What needs to be done
Give the Daily Kos summary again, starting with "DAILY KOS SUMMARY" and going on through "and outside Congress.", and swap "reforms" for "changes" throughout that part.

Selected excerpt
————————

DAILY KOS SUMMARY
Congress: With victories in Georgia's Senate runoffs, congressional Democrats now have the opportunity to pass the most important set of voting and election reforms since the historic Voting Rights Act was adopted in 1965. These reforms face a challenging path to passage given Democrats' narrow majorities, but their adoption is critical for preserving American democracy amid unprecedented attacks upon it by Republican extremists both in and outside Congress.
Chief among these proposals is the reintroduction of H.R. 1, the "For the People Act," which House Democrats passed in 2019 and would enact groundbreaking reforms by (1) removing barriers to expanding access to voting and securing the integrity of the vote; (2) establishing public financing in House elections to level the playing field; and (3) banning congressional gerrymandering by requiring that every state create a nonpartisan redistricting commission subject to nonpartisan redistricting criteria.
Democrats have also called for enacting a new Voting Rights Act, which the House passed in 2019 and subsequently named after the late Georgia Rep. John Lewis, a hero of the civil rights movement who died last year. Finally, House Speaker Nancy Pelosi has vowed to bring a bill to the floor to finally end the disenfranchisement of 700,000 Americans by making Washington, D.C. a state, which House Democrats also approved last year. We'll detail each of these major reforms below.

————————

Supplied material
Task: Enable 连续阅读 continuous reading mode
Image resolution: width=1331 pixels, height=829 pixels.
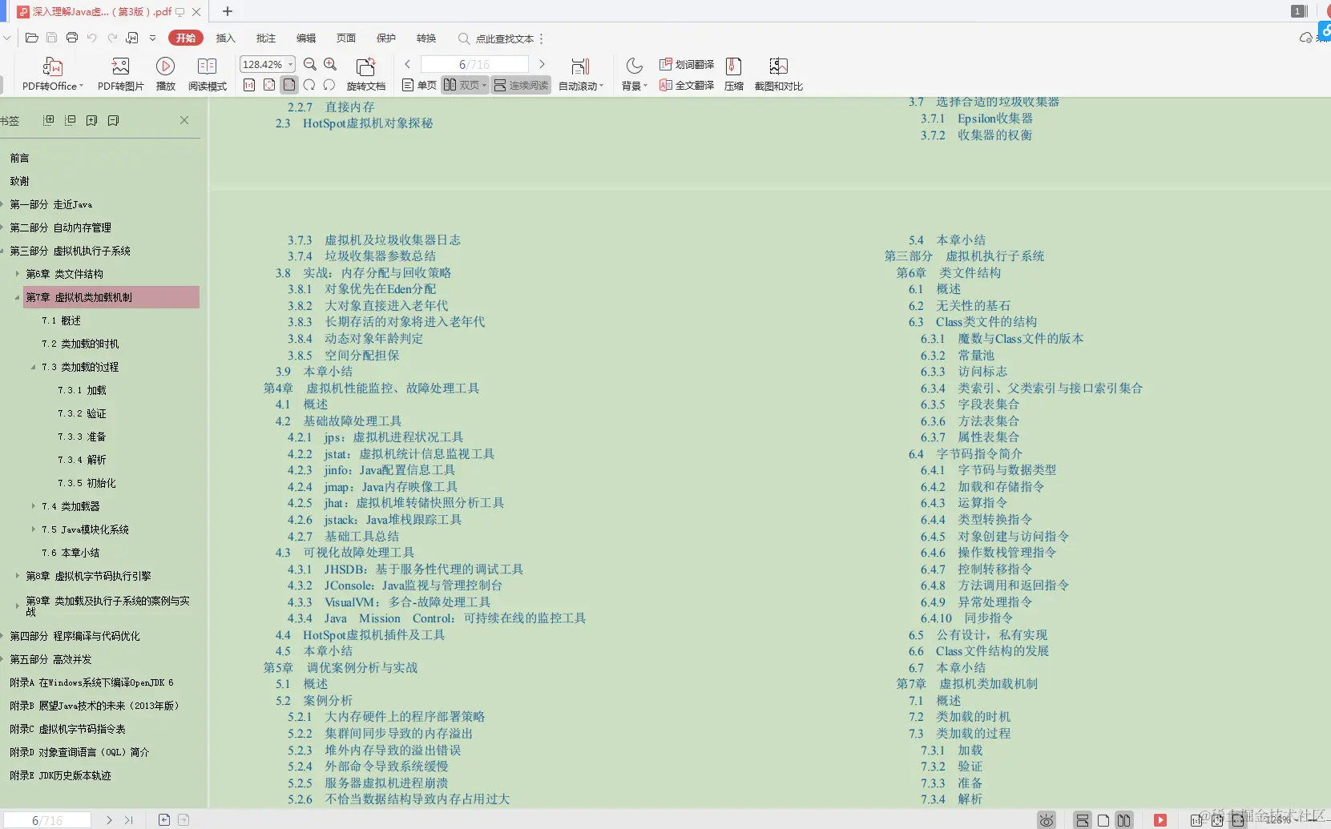Action: (x=521, y=84)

————————

The solution
DAILY KOS SUMMARY
Congress: With victories in Georgia's Senate runoffs, congressional Democrats now have the opportunity to pass the most important set of voting and election changes since the historic Voting Rights Act was adopted in 1965. These changes face a challenging path to passage given Democrats' narrow majorities, but their adoption is critical for preserving American democracy amid unprecedented attacks upon it by Republican extremists both in and outside Congress.